## Goal of the exercise
Going line by line through the records below, count those with the word "computer" and give only the count.

## Data provided

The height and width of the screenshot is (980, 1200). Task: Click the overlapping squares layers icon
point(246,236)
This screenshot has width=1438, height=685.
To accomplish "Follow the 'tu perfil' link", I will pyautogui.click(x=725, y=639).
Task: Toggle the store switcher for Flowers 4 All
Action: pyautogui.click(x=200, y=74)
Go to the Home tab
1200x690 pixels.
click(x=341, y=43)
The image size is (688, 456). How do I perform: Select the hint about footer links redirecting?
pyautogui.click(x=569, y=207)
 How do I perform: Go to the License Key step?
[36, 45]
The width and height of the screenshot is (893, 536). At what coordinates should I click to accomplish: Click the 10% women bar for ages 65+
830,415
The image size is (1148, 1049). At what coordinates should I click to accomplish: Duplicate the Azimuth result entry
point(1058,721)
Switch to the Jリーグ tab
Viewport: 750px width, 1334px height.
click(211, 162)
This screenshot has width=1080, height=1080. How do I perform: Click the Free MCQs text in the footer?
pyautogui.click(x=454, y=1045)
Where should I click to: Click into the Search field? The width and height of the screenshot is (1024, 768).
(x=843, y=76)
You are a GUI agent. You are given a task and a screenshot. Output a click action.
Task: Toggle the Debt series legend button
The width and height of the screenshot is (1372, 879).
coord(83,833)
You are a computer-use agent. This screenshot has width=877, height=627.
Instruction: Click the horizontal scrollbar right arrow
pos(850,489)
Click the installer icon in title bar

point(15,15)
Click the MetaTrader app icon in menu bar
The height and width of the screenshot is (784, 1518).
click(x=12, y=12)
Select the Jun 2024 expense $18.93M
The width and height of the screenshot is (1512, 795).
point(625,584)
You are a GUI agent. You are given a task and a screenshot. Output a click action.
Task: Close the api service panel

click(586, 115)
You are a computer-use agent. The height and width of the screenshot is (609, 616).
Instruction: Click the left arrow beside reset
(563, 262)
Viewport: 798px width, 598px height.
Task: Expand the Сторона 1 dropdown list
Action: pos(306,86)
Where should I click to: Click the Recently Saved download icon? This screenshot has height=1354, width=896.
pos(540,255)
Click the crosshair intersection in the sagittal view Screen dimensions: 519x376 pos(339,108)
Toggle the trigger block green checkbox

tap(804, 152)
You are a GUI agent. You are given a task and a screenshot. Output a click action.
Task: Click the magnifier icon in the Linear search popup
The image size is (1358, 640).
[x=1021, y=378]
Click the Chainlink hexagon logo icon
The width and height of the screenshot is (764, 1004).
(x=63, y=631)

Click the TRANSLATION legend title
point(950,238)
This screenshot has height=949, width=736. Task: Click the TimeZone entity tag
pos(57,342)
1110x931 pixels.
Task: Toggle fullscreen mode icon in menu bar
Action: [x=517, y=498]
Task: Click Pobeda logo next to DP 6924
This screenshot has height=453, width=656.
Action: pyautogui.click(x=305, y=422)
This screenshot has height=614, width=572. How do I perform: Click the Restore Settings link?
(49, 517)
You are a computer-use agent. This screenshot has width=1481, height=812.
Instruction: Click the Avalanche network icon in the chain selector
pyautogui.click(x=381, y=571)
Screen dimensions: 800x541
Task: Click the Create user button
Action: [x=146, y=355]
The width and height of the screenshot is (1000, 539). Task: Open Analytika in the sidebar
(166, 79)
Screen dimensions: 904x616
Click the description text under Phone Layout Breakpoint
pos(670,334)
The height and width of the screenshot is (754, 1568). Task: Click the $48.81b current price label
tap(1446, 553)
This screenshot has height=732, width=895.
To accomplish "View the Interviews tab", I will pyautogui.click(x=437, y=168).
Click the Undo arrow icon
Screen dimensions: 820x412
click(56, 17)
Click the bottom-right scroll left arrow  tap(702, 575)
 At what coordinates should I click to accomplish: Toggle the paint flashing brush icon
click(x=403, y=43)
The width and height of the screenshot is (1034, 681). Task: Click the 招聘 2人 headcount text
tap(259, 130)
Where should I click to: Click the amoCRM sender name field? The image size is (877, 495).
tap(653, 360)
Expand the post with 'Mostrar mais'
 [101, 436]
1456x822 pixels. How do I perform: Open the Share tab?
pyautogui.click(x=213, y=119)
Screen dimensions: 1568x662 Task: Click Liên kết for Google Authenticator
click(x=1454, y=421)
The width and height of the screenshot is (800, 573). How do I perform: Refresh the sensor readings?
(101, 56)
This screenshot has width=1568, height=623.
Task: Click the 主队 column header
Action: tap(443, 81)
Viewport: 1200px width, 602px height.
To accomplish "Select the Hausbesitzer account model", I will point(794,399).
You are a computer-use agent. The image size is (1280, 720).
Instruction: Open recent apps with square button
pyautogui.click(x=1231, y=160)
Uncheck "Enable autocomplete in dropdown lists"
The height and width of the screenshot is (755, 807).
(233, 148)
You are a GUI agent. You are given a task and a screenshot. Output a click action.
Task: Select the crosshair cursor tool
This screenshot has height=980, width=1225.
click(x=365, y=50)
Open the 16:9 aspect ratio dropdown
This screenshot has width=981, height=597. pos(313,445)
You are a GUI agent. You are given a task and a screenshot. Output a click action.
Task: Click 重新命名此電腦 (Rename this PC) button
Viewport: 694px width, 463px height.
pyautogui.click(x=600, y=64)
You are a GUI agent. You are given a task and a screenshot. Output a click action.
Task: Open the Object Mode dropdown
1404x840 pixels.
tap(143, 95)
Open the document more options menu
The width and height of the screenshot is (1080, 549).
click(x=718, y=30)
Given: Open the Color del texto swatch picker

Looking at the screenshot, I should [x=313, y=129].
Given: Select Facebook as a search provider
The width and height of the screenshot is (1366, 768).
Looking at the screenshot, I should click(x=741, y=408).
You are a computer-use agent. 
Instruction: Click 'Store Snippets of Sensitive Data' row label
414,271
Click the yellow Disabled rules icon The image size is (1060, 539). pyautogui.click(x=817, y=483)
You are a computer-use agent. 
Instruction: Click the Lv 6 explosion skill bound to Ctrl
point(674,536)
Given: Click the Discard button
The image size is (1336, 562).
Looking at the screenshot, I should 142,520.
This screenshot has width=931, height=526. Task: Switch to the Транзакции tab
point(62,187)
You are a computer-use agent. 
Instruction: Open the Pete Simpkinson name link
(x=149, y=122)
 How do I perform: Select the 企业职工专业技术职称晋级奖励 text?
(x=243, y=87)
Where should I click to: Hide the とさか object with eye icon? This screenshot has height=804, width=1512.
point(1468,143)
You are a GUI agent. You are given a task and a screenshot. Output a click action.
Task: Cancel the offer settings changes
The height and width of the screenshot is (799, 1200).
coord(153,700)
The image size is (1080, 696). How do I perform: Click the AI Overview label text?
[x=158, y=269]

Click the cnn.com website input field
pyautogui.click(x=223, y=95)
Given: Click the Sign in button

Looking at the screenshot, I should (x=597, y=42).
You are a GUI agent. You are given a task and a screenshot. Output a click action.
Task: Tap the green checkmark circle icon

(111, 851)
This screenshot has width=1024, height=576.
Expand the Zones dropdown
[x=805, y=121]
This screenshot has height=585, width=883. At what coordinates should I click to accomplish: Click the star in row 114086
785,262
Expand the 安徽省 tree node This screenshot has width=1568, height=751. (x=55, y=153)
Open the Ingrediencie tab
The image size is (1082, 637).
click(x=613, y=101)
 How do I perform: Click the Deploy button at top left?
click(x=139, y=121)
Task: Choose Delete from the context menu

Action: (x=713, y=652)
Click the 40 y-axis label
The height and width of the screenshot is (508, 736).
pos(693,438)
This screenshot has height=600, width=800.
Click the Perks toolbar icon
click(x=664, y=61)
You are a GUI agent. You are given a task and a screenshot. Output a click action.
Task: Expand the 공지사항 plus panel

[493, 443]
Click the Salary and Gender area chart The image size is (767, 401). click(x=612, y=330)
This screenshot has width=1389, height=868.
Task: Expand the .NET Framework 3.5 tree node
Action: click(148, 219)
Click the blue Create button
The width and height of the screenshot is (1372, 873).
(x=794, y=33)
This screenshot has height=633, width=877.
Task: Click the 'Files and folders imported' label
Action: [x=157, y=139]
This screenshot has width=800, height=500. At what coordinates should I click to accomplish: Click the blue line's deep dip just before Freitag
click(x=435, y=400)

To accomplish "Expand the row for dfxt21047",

## Answer
7